Problem:
Which lines in the records below contain the word "Given"? Return each of them.

=== The input ===

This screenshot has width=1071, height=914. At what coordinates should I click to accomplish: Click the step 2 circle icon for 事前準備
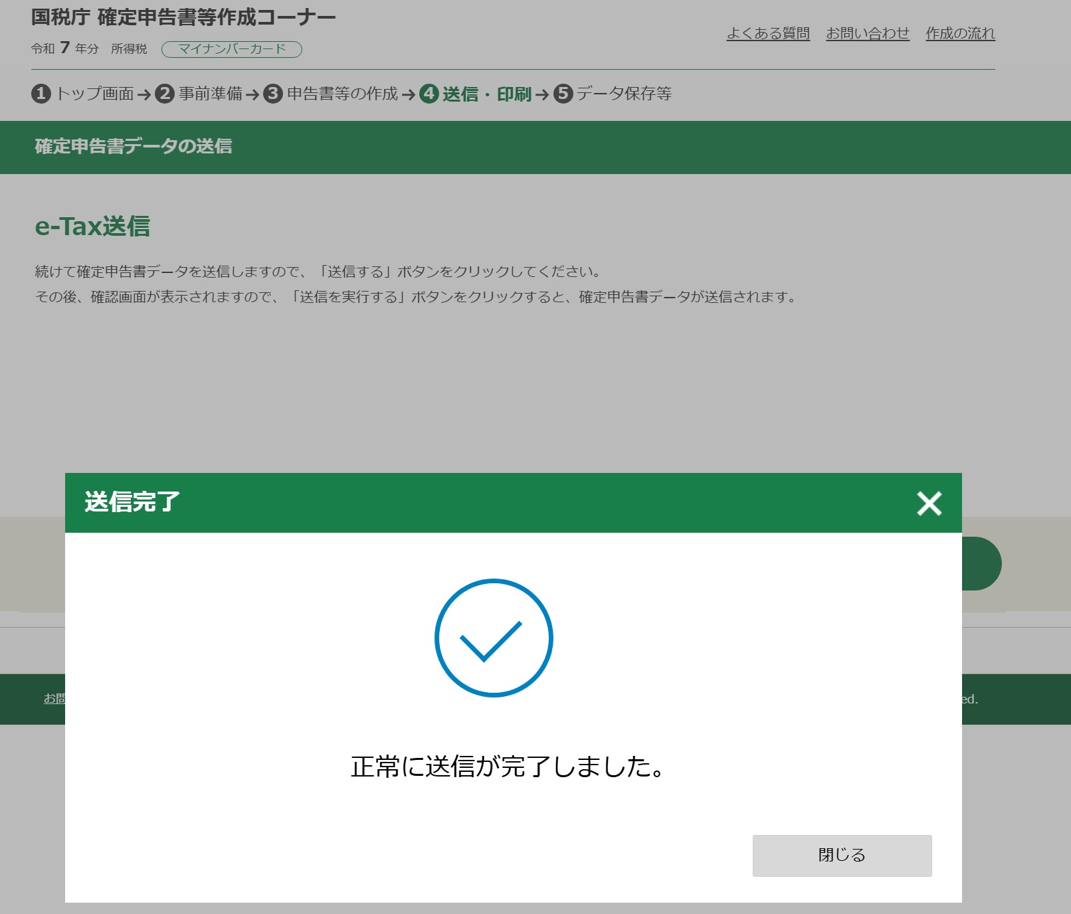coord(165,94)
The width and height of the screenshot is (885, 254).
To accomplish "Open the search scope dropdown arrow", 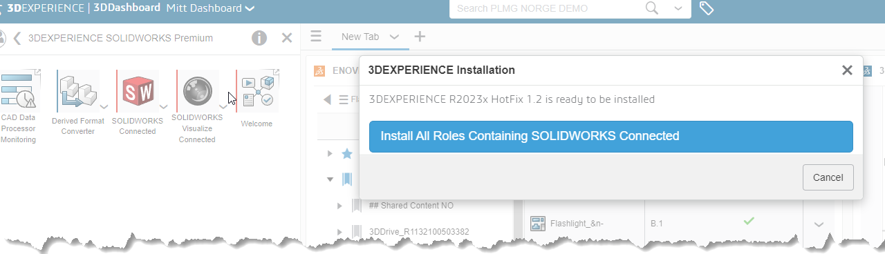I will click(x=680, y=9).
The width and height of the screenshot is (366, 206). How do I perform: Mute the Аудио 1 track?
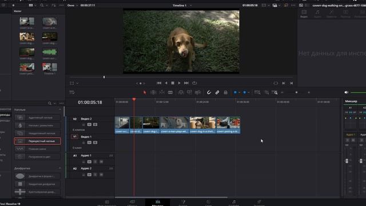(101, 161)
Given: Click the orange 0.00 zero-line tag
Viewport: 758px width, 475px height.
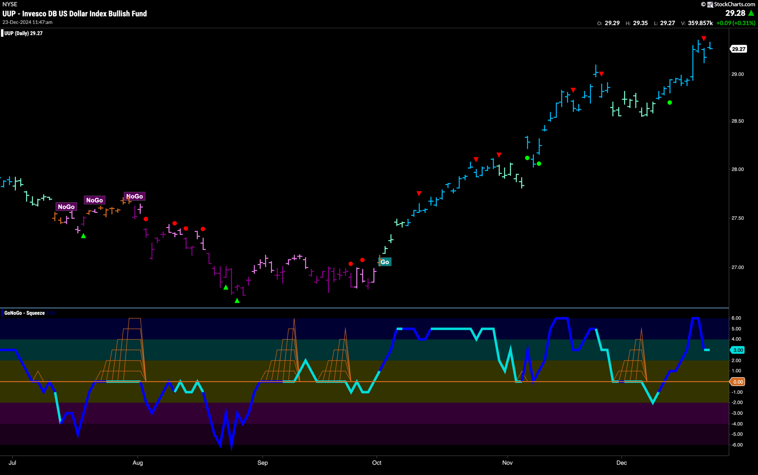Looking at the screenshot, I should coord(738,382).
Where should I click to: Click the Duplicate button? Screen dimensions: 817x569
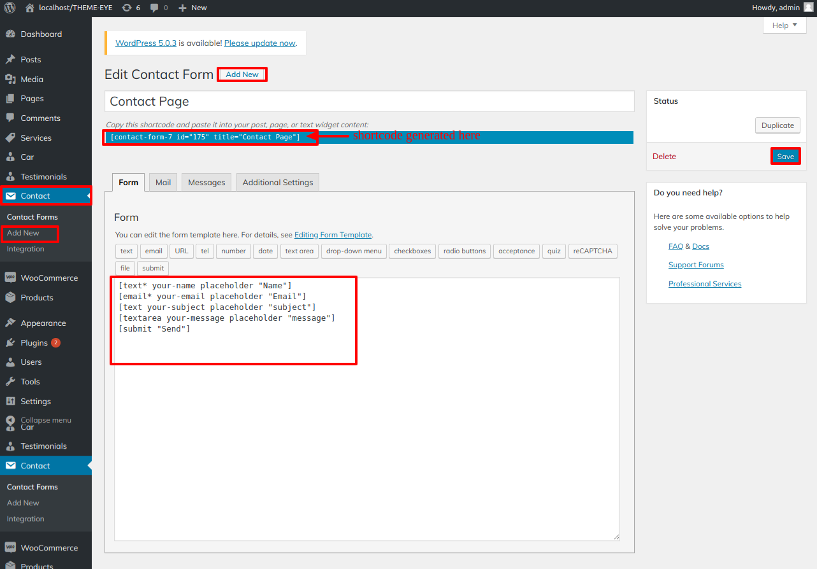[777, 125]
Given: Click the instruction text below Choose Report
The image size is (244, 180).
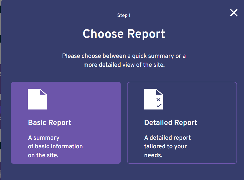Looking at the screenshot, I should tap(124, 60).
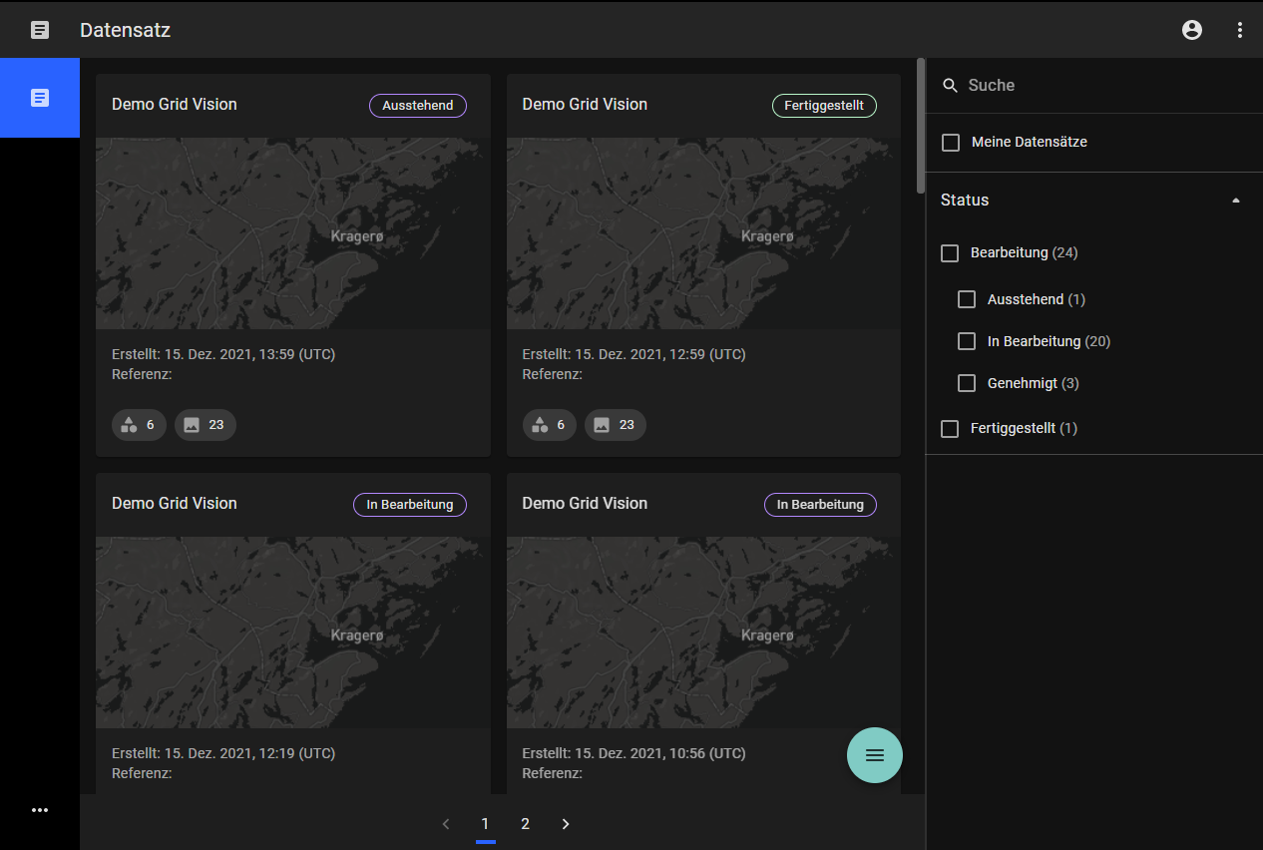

===

Output of the exercise:
Given: Click the orange 0.00 zero-line tag
Given: Click the instruction text below Choose Report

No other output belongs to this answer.